> [WHAT THE TASK REQUIRES]: Exactly reproduce the entries, dropping any pictures from your copy.

> [THE DATA]:
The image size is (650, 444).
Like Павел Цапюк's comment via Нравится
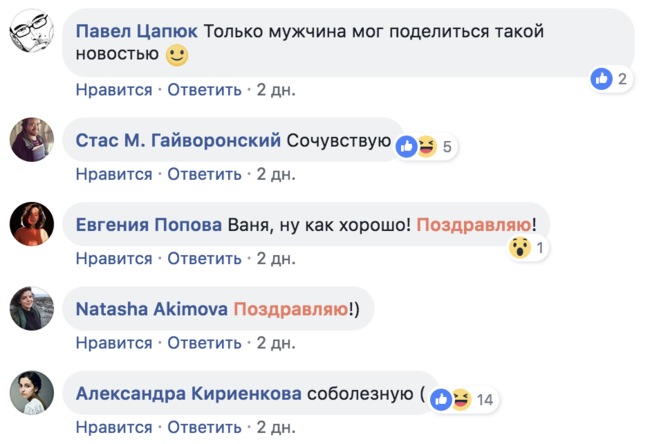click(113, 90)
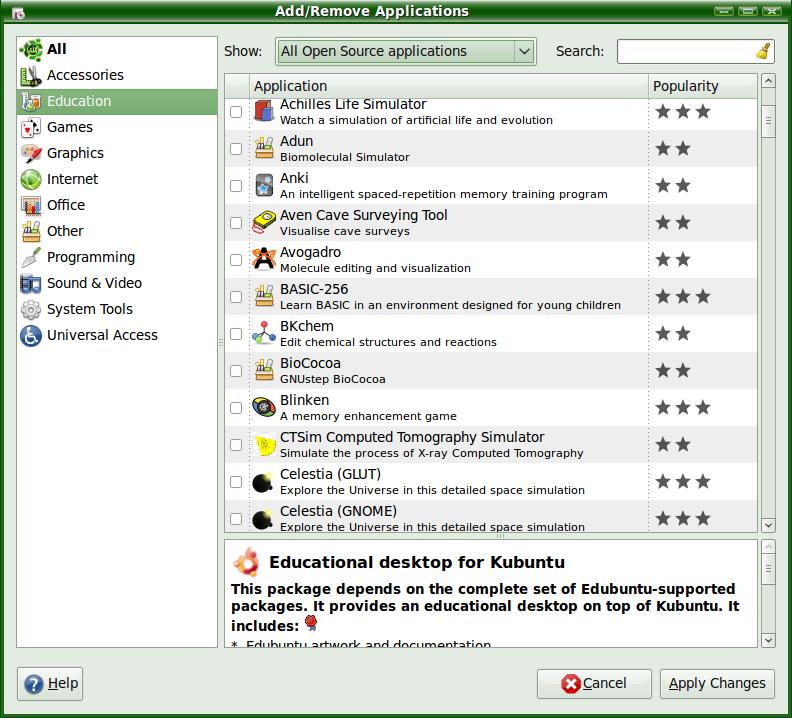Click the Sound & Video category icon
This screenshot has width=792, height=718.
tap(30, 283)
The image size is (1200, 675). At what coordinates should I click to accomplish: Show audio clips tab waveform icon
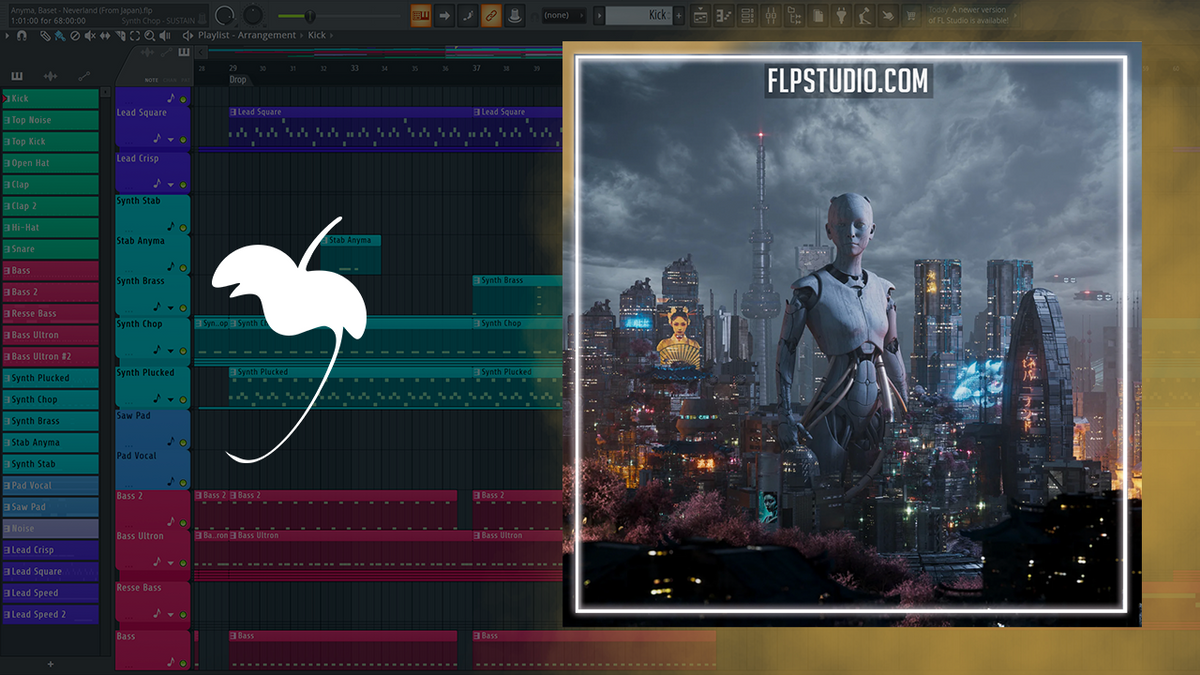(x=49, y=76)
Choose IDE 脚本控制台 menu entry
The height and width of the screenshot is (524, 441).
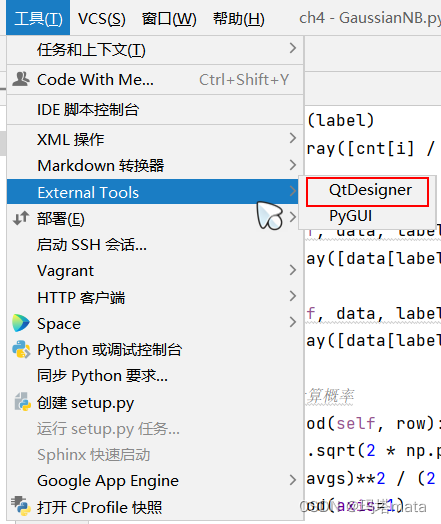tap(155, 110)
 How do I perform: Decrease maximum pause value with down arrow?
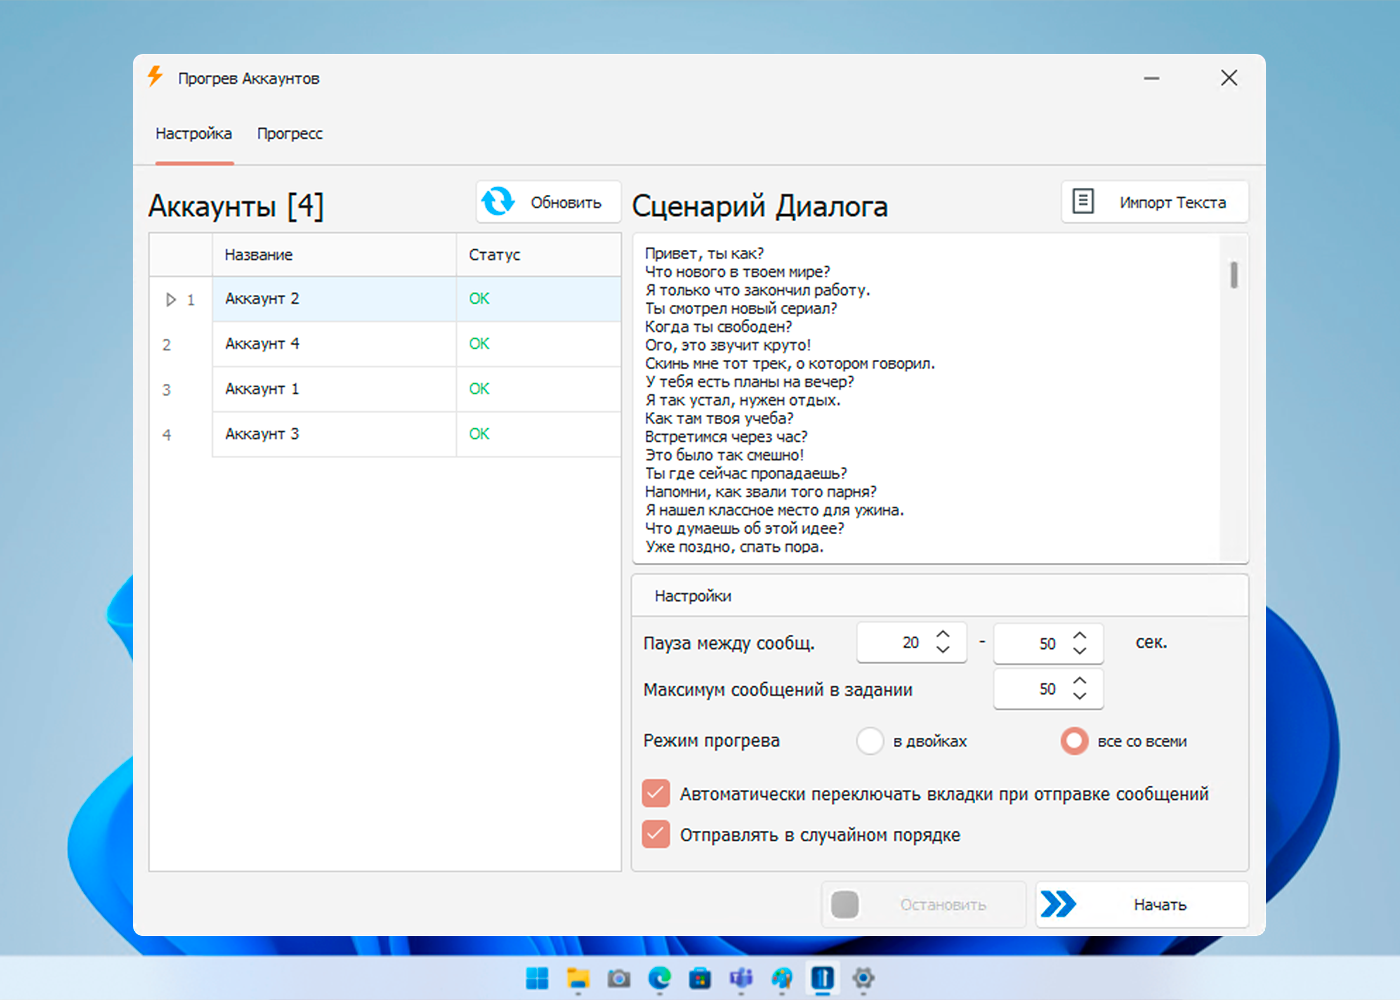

> [THE ANSWER]:
The image size is (650, 444).
Like Павел Цапюк's comment via Нравится
click(113, 90)
Click the Sound & Video category icon
This screenshot has width=792, height=718.
tap(30, 283)
The image size is (1200, 675). At what coordinates should I click to accomplish: Show audio clips tab waveform icon
(x=49, y=76)
Choose IDE 脚本控制台 menu entry
The height and width of the screenshot is (524, 441).
tap(155, 110)
 How do I perform: Decrease maximum pause value with down arrow?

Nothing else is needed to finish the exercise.